A favorable decision for Advanced Media would have contributed to a dangerous slippery slope. Other professional sports leagues, such as the NFL and the NBA, would have likely followed MLB in bringing suit against fantasy sports leagues that do not possess an official license. Like MLB, the professional leagues would surely choose to become the sole providers of fantasy services, establishing a monopoly on the fantasy sports industry. The prohibition on using statistics in fantasy sports would also raise questions about the legality of publishing this information in newspapers and magazines. If the court had ignored CBC’s First Amendment argument, the media might eventually be proscribed from printing box scores or from running stories on teams and players without first obtaining a license. Sports television programs would be unable to show highlights and recaps from the previous day’s games without infringing on players’ rights of publicity. Such a ruling would blur the line between using a name for news purposes and using it for a commercial profit.
A ruling for the players would be disadvantageous to the sport as well. Fantasy sports generate interest in the actual game. Because participants in fantasy sports customize their teams to include players from around the league, they are much more likely to watch games or highlights that feature one of their players, even if their favorite team isn’t involved.xvi Keeping the number of fantasy sports participants high will ultimately contribute to higher ratings. Fans might also buy jerseys or other merchandise because a particular player performed well for their fantasy team. The 8th Circuit’s decision allows fans to continue to enjoy an increasingly popular hobby, encourages the growth of a burgeoning industry, and helps maintain high levels of interest in the sport itself.

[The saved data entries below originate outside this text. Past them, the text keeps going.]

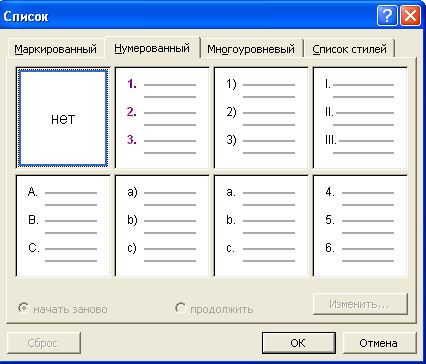426x364 pixels.
Task: Click the Изменить... button
Action: [360, 304]
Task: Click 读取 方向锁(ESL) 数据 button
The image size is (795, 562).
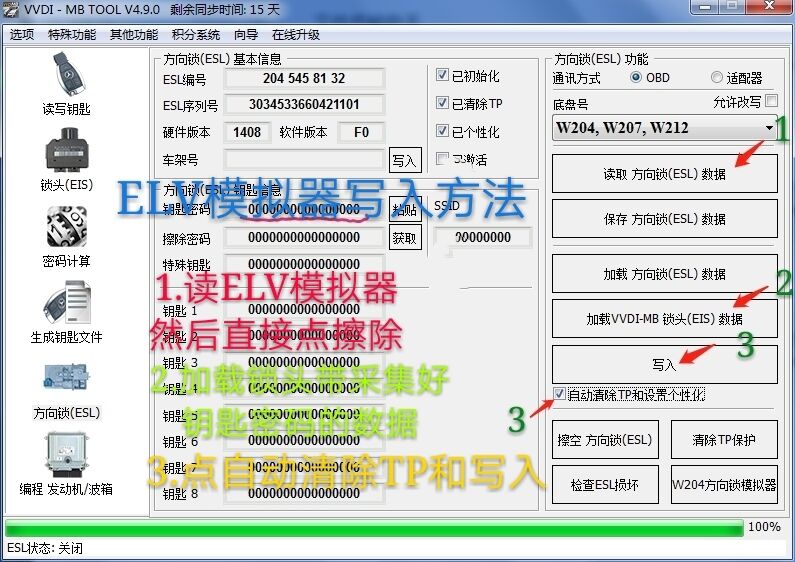Action: (664, 174)
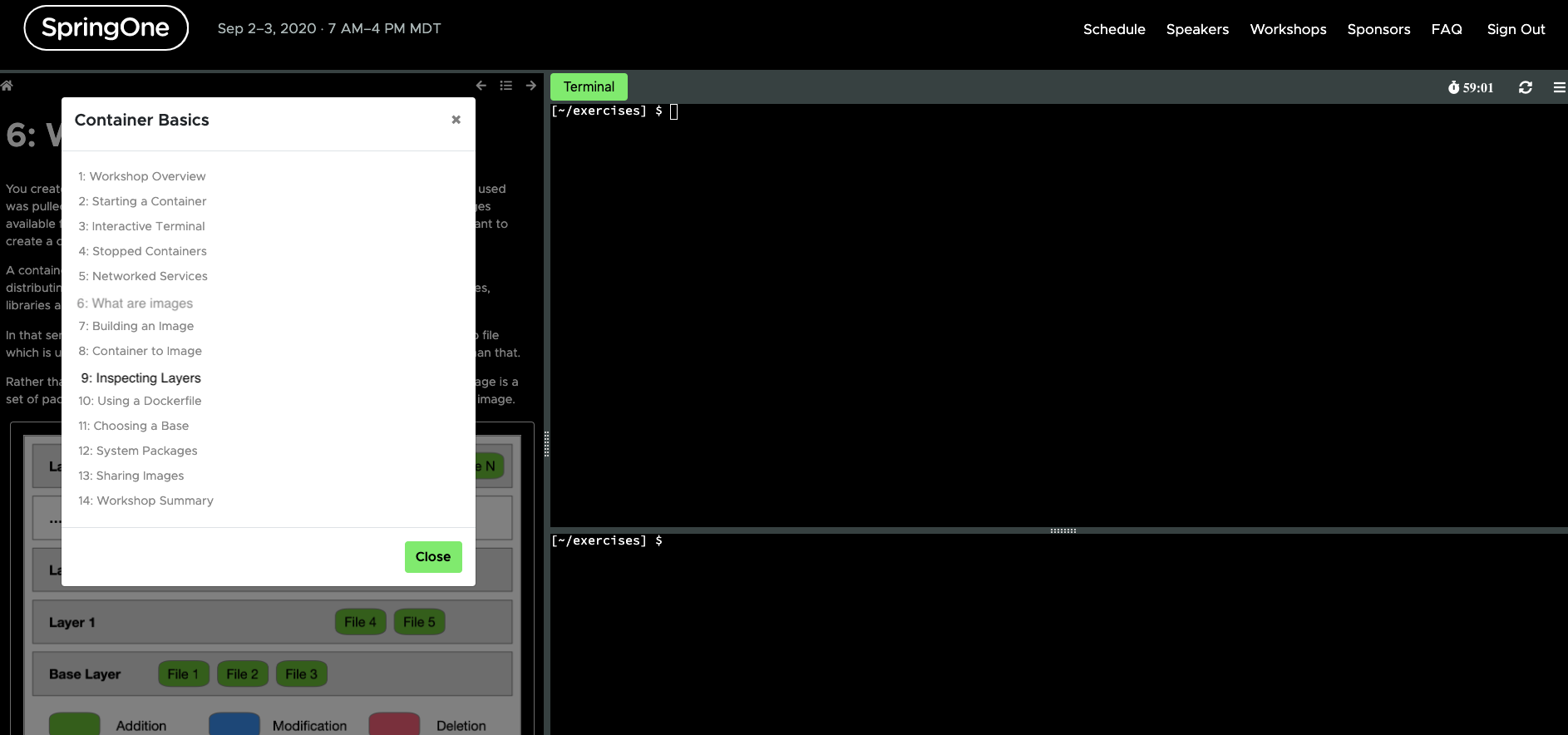Switch to the Terminal tab
The width and height of the screenshot is (1568, 735).
[589, 86]
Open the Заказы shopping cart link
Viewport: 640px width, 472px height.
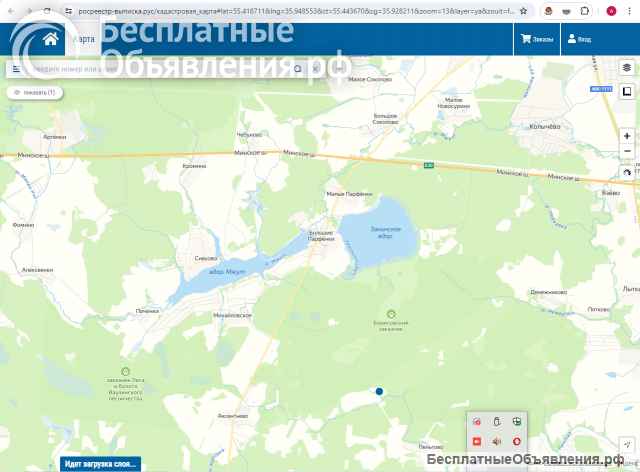537,39
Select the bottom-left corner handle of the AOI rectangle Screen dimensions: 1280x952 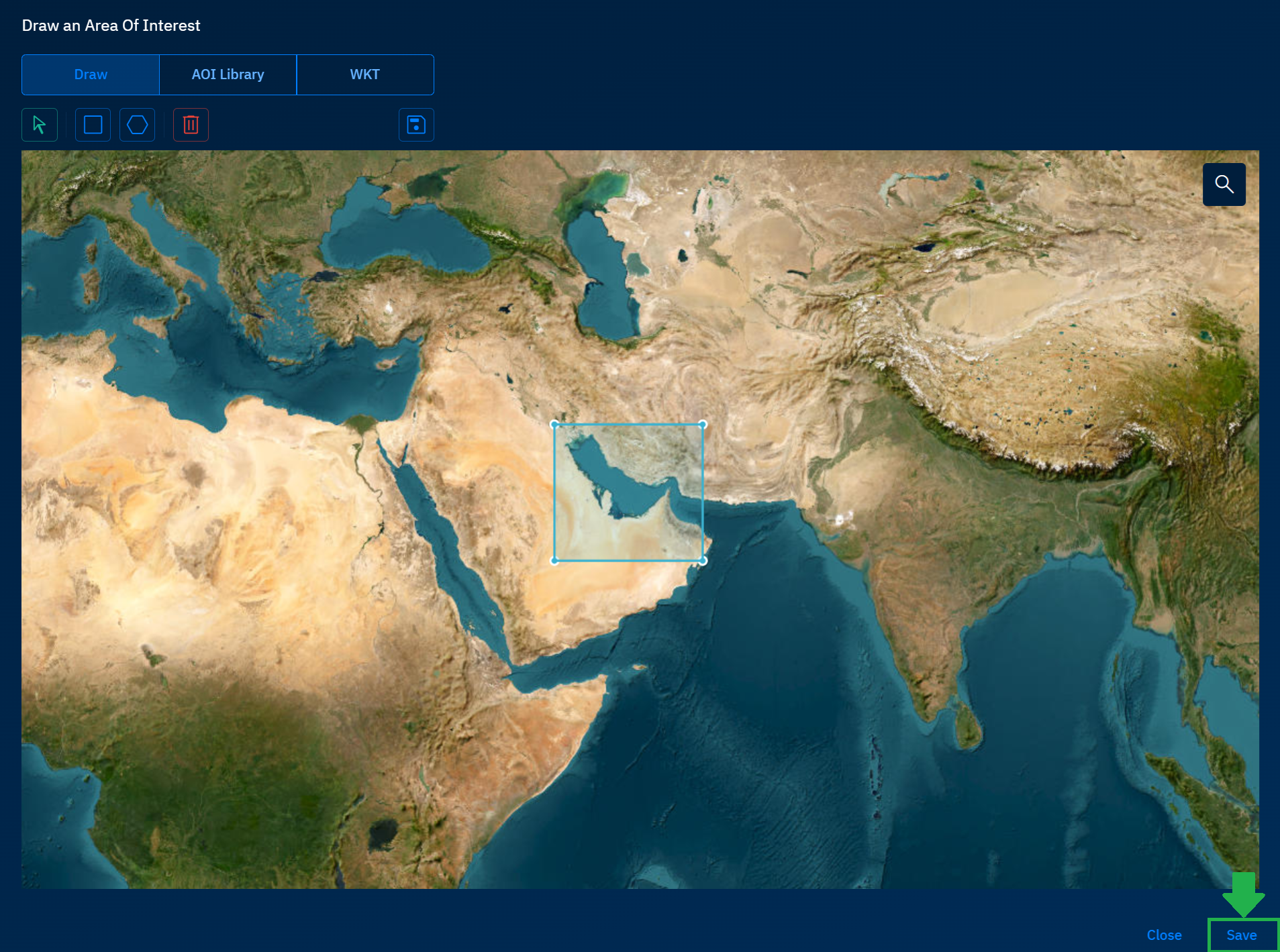click(x=554, y=561)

i Fantasy Consumer Behavior Analyzed, FANTASY SPORTS TRADE ASSOCIATION, http://www.fsta.org/news/pressreleases/beasonpr.php.
ii CBC Distribution and Mktg., Inc. v. Major League Baseball Advanced Media, L.P., 505 F.3d 818, 820 (8th Cir. 2007).
iv Id. at 821.
vii Id. at 820.
viii Doe v. TCI Cablevision, 110 S.W.3d 363, 369 (Mo. 2003).
ix See Michael B. Cassidy, What’s in a Name? Examining the Rights to Players’ Names and Playing Records in Fantasy Sports, 10 NO. 7 JINTLAW 1, 8 (2007).
x CBC, 505 F.3d at 822-23.
xi Id. at 823.
xiv Id. at 823-24
xv Id. at 824.
xvi See Cassidy, supra note 9, at 11.